Before jagged_tile: dense loop plus manual mask:

@helion.kernel
def jagged_row_sum_masked(
    x: torch.Tensor, row_lengths: torch.Tensor
) -> torch.Tensor:
    b = row_lengths.size(0)
    out = torch.zeros([b], dtype=x.dtype, device=x.device)

    for tile_b in hl.tile(b):
        lengths = row_lengths[tile_b]
        max_len = lengths.amax()
        acc = hl.zeros([tile_b], dtype=x.dtype)

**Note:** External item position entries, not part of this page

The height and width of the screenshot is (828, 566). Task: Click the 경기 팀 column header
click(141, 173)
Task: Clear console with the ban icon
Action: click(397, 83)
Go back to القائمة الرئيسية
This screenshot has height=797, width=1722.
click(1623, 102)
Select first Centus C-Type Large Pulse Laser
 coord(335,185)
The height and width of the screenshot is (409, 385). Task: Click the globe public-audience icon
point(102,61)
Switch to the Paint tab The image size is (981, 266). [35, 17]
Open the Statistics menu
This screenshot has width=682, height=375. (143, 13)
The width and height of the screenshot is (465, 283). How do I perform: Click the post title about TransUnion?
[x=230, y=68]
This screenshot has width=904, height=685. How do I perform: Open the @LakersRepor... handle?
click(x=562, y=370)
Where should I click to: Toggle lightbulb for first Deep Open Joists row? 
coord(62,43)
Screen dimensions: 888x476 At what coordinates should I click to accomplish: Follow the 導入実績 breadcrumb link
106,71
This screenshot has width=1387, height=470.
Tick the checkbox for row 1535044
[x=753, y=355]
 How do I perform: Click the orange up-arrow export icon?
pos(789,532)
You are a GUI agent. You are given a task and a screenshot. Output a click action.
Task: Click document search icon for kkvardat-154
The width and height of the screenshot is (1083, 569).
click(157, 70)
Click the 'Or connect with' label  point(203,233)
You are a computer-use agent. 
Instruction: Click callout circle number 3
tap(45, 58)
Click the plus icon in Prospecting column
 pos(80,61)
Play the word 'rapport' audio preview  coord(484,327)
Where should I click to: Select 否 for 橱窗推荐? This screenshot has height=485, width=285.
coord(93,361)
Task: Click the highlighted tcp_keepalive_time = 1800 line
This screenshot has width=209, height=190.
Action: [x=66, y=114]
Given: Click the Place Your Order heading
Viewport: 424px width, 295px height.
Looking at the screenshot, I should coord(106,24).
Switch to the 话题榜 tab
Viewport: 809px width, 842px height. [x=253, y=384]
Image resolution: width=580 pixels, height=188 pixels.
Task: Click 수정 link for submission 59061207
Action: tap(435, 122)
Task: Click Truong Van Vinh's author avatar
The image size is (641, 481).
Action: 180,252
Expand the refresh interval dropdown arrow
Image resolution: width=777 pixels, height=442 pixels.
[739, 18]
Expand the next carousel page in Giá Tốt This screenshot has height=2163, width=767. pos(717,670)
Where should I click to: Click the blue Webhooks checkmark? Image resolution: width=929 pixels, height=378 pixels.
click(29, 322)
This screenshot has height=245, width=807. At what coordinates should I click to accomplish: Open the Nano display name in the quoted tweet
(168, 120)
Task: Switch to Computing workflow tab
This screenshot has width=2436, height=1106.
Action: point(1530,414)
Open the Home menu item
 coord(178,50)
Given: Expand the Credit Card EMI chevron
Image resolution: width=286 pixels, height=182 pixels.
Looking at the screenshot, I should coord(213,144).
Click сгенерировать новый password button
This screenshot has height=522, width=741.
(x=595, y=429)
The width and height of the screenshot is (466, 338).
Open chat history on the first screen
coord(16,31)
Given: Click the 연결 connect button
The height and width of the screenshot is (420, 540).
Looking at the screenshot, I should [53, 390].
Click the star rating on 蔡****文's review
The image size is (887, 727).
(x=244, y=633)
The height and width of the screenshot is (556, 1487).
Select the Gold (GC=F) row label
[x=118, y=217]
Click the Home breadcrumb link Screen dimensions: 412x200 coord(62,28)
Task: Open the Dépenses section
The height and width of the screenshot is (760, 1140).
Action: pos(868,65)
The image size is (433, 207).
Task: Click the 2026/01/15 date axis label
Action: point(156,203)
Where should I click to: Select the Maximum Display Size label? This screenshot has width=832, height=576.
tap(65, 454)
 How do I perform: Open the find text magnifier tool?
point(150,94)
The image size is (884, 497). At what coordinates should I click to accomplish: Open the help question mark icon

        for tile_k in hl.tile(max_len):
            mask = tile_k.index[None, :] < lengths[:, None]
            vals = hl.load(x, [tile_b, tile_k], extra_mask=mask)
            acc = acc + vals.sum(dim=1)

        out[tile_b] = acc
    return out

With jagged_tile: the mask becomes implicit:

@helion.kernel
def jagged_row_sum(
    x: torch.Tensor, row_lengths: torch.Tensor
) -> torch.Tensor:
    b = row_lengths.size(0)
    out = torch.zeros([b], dtype=x.dtype, device=x.device)

    for tile_b in hl.tile(b):
        lengths = row_lengths[tile_b]
        acc = hl.zeros([tile_b], dtype=x.dtype)

        for tile_k in hl.jagged_tile(lengths):
            acc = acc + x[tile_b, tile_k].sum(dim=1)

        out[tile_b] = acc
    return out

Packed jagged data with offsets:

@helion.kernel
def jagged_sum(
    x_data: torch.Tensor,
    x_offsets: torch.Tensor,
) -> torch.Tensor:
    b = x_offsets.size(0) - 1
    out = torch.zeros([b], dtype=x_data.dtype, device=x_data.device)

    for tile_b in hl.tile(b):
        starts = x_offsets[tile_b]
        ends = x_offsets[tile_b.index + 1]
        lengths = ends - starts

        acc = hl.zeros([tile_b], dtype=x_data.dtype)
        for tile_k in hl.jagged_tile(lengths):
            idx = starts[:, None] + tile_k.index[None, :]
            acc = acc + x_data[idx].sum(dim=1)

        out[tile_b] = acc

    return out

See also

  • tile(): For dense or uniform iteration spaces

Note

jagged_tile currently has a few important restrictions:

  • The input must be a tensor of rank >= 1. Scalars are not allowed, and every axis of the parent tensor must come from an enclosing tile context.

  • jagged_tile cannot be used as the outermost loop of a kernel.

  • A jagged child tile must be indexed together with its parent axes. For example, x[tile_k] is invalid if tile_k comes from hl.jagged_tile(lengths) under tile_b. Use x[tile_b, tile_k] or another indexing expression that preserves the parent context.

  • Use tile() when the loop bound is uniform across lanes.

  • Check more jagged kernels using hl.jagged_tile in the examples/ directory.